Solr and enhanced searching (WAS: Re: Koha Digest, Vol 80, Issue 40)
Jared, Thank you for the explanation. When I looked at the link you provided: http://bugs.koha-community.org/bugzilla3/show_bug.cgi?id=8233 I was surprised to see the heading: "*Bug 8233* <http://bugs.koha-community.org/bugzilla3/show_bug.cgi?id=8233>-New search engine layer - introduce solr without breaking anything else" Isn't the "without breaking anything else" something that is assumed in the software development process? There have been times I've wanted to add "without breaking anything else" or something similar to every enhancement and bug fix request going to our vendor, but I hoped it was something implied in any enhancement request. The enhancement that gave our version of Koha phrase searching does indeed break another very important feature when it's activated. Perhaps this level of explicitness is the model we need to follow. This makes me think of an old comedy routine where a man asks a faith healer to cure his twisted hand.
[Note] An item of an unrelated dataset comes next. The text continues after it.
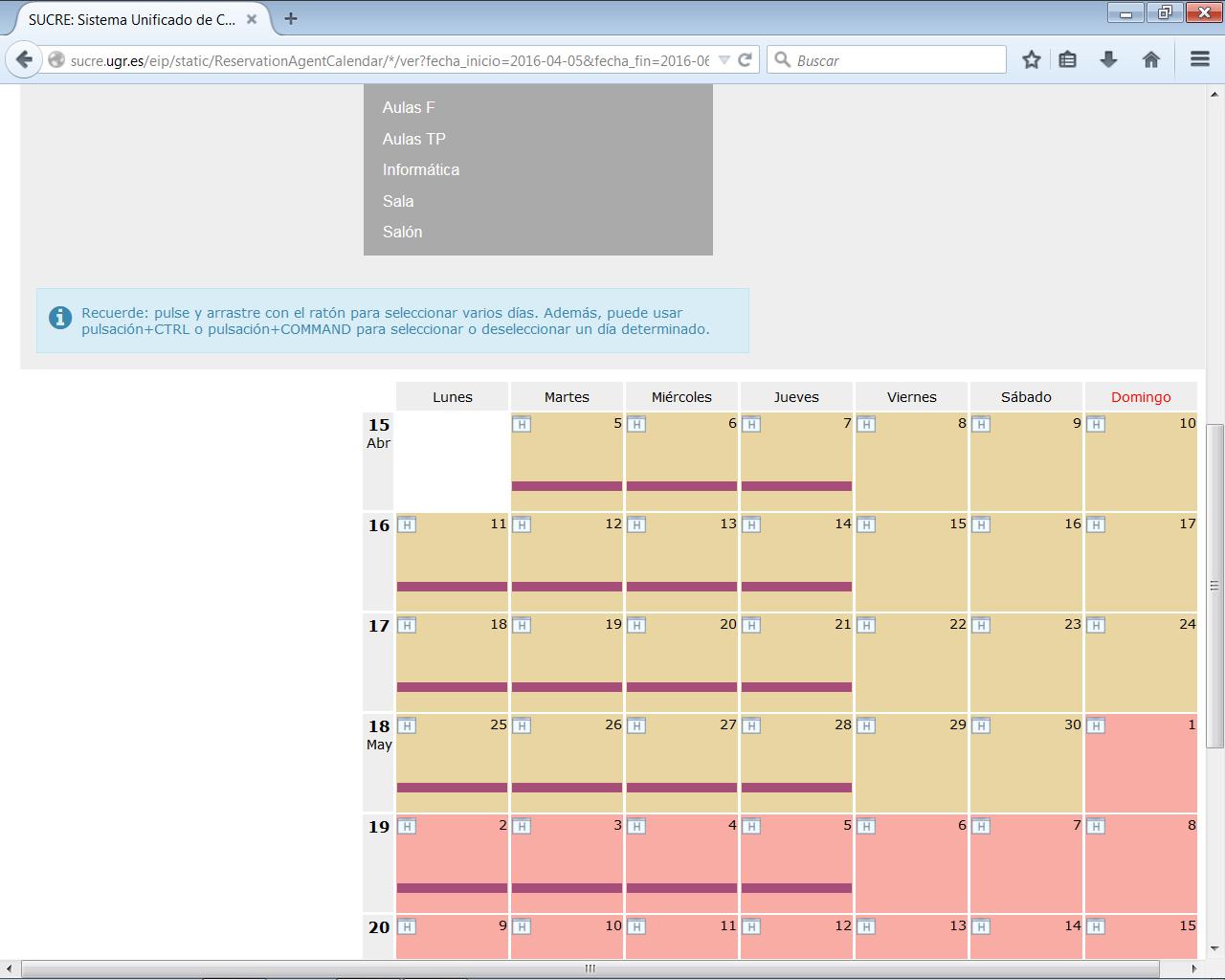Select Salón in the grey list
Screen dimensions: 1225x980
402,232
The preacher says, "Lord, make this one hand like the other" and the guy gets two twisted hands. ( * http://tinyurl.com/79s7jea )* -- Stacy Pober Information Alchemist Riverdale, NY 10471 stacy.pober@manhattan.edu On Mon, Jun 25, 2012 at 2:34 PM, <koha-request@lists.katipo.co.nz> wrote:
From: Jared Camins-Esakov <jcamins@cpbibliography.com> To: Stacy Pober <stacy.pober@manhattan.edu> Cc: koha@lists.katipo.co.nz Subject: Re: [Koha] Koha Digest, Vol 80, Issue 38 Message-ID: <CALVDfQxf8yeR6q71tFpNRNsRYU_tajukqZ8jq3yXAN6RVKJhqA@mail.gmail.com
Content-Type: text/plain; charset=UTF-8
Stacy,
How is it that no one has added this kind of searching to the community
version of Koha? It's a major omission.
I think it's a matter of funding and interest. A lot of developers[1] would love to see better search lexing in Koha[2], but the cost would be rather high, as it requires a more-or-less complete rewrite of the searching code in order to work, and my impression is that the searching works well enough for most people that it just isn't a priority for most organizations funding Koha development. That said, I am in complete agreement that not having a flexible search lexer in Koha is a serious omission[3].
People are so used to using quote marks and those operators in search
strings that they often try to use them in Koha even though they don't work as expected. One of the features in an "easy to use" OPAC is that the searching conforms to expected norms that the public knows from other common search interfaces.
I'm astonished that no one in the world has added properly working code
that would make the most widely understood phrase searching method (quotation marks) available in community Koha.
Quotation marks for identifying longer strings in searches do work, actually, though not quite the way we might like. What we (as librarians) call a phrase search is (sorry for the tautology) a search for a phrase which comprises one or more words. What Zebra, the search engine the Koha uses, considers a phrase search is a search for a phrase consisting of one or more words that comprise the entire subfield in which they appear. The fallback is something closer to what we might consider a phrase search, but the results can sometimes be slightly skewed (fortunately for us, my experience has been that for the most part, the skewing is slight enough that patrons are able to find what they want). This causes all sorts of mind-bending confusion, particularly in the area of subject tracings[4].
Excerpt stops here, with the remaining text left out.